I'll counter that and say there's probably minimum wage coders in India who write equal or better code than you at 1/10th of the pay, certainly possible as they have two functioning hands.
I generally feel the same way having spent a lot of my childhood on a farm, but when I started adding up the cost of all the random tools I would buy (now that I can’t skip out to a barn with 50 years of accumulated tools) to complete a task, and the time for the multiple Home Depot runs/missed steps I’ve started to realize it’s easier and cheaper (in some cases) to have someone else do it. Though there are still some tasks I can’t help doing myself just because I enjoy the challenge, catharsis, or I just want done properly.
> I don't really understand people who pay others to do every little thing they need done around the house
I realized that it is cheaper for me to pay someone do some things than doing them myself. Instead, I can either work or do something fun or more interesting.
I think that's the key point really. For someone with even a mild interest in this stuff, the task of running ethernet cables is very approachable and feasible. At that point the time spent on it is a plus instead of a minus, and paying someone else is no longer competitive.
Well... I retrofitted a whole UK house with Cat6A, about 20 runs, longest run about 25m. The walls were dot and dab construction so quite a bit harder than drywall, but a lot easier than solid. I had my electrician brother to help for a weekend to do the cable runs.

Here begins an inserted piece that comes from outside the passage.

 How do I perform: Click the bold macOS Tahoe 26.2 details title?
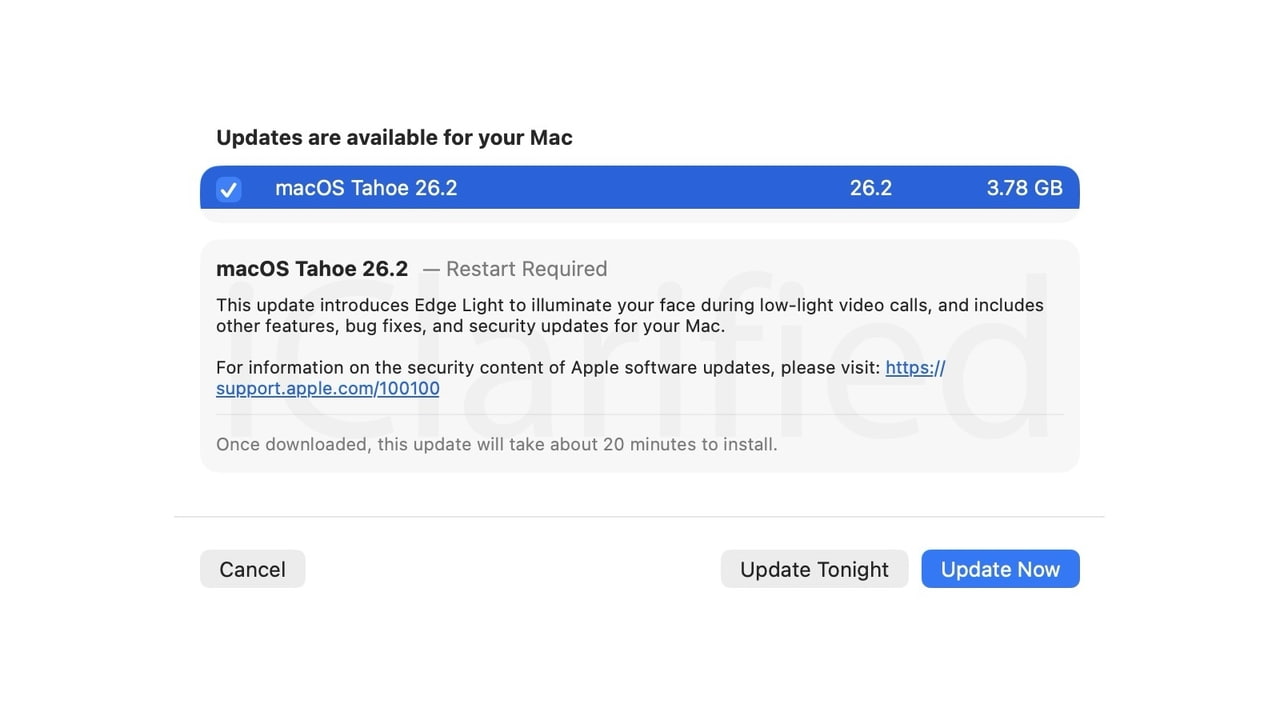[x=312, y=268]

It was an entire two solid days of work just to do the runs, and this is with someone with the right tools and experience plus me having already planned it carefully. It would have taken me a week to do it alone. After that it was a full week of evenings terminating everything at both ends and another couple of weekends filling a repairing the walls. Definitely not for the faint hearted!
You are not a professional at everything and you don't know what you don't know so things that seem easy might not be and in fact could have significant dangers. A person that does the thing every week is going to be efficient and knowledgeable. It also creates jobs and supports the economy. A lot of strong independent types are frugal and arrogant and self centered to the point of being a miser.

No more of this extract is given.